This article resonates with my own definition of work-life balance, or rather my interpretation that it is an artificial bifurcation of one's life. Or, "Again, there is no work-life balance in academia. You need to figure out what works for you and when you work best."
This article says all of the things I want to shout from the rooftops. Work-life balance is an artificial construct, but it has real implications, and so many of those implications are determined by the workplace culture and "home" culture developed for and by us through large employers. More to the point, "It's imperative then that the companies we work for and lead develop values, culture and policies that support the full lives of employees."
This article helps us to understand how the work-life balance conversation emerged and why it is so meaningful, and so different, from traditional conversations about work versus personal life of prior generations and decades. The dialogue is largely driven by the new economic realities of the 21st century and, in turn, the inability and/or attempt by large employers and employees to adjust.
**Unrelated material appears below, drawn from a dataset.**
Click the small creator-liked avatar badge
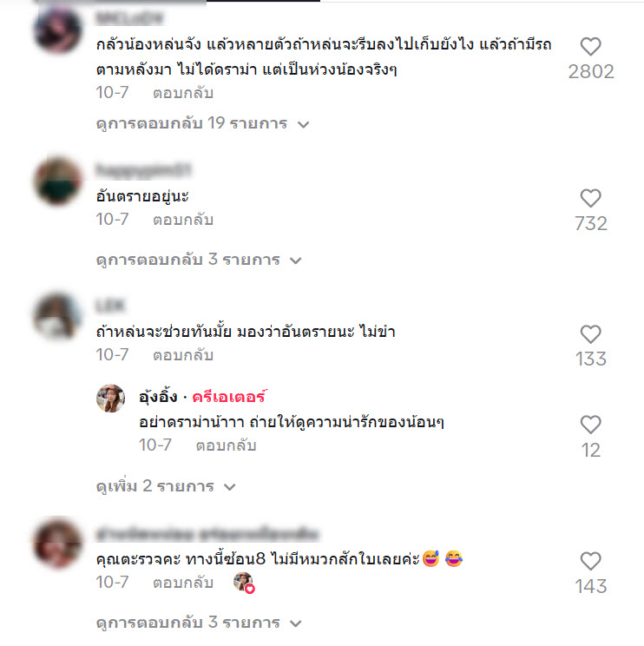644x646 pixels. [x=244, y=583]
This is alike many other recent, and trending, articles/blogs/etc. on HuffPo and elsewhere that explore the ties between feminism and work-life balance, and the structured inequalities that perpetuate the misnomer of work-life balance, particularly for women. What it helpful about these discussions is that - increasingly - they extend beyond the female-professional-as-mother dialogue and to the professional-as-caregiver dialogue, which so many of the Sandwich Generation, Millennials and Generation Y will face all too well.